EXERCISE DETAILS:
Transcribe only what runs from the line containing "Viewport: 1024px width, 619px height." through the end of the listing, line for line and exactly, and omit the pictures.

INPUT RECORDS:
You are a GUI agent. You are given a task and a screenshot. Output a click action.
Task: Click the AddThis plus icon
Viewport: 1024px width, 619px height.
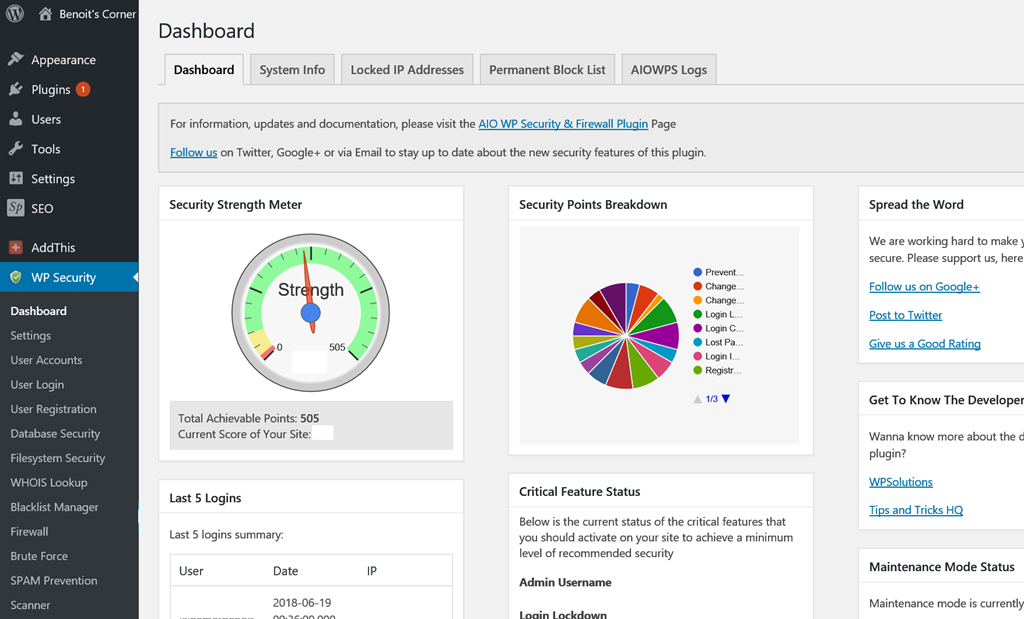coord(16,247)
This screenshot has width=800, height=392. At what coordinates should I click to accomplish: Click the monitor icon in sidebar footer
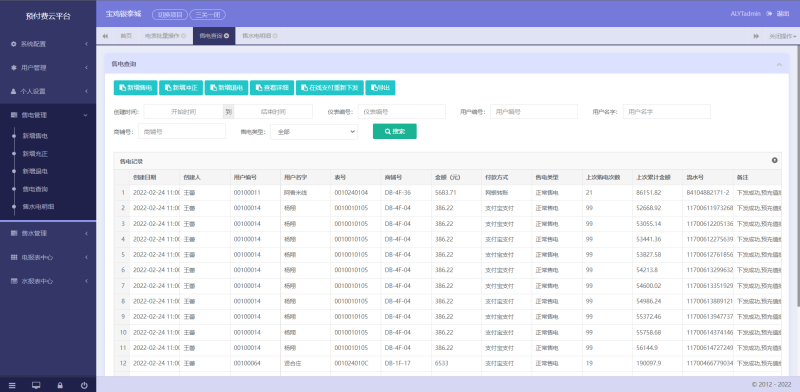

EXERCISE RESULT:
Viewport: 1024px width, 619px height.
coord(16,247)
This screenshot has width=800, height=392. At what coordinates should I click to accomplish: Click the monitor icon in sidebar footer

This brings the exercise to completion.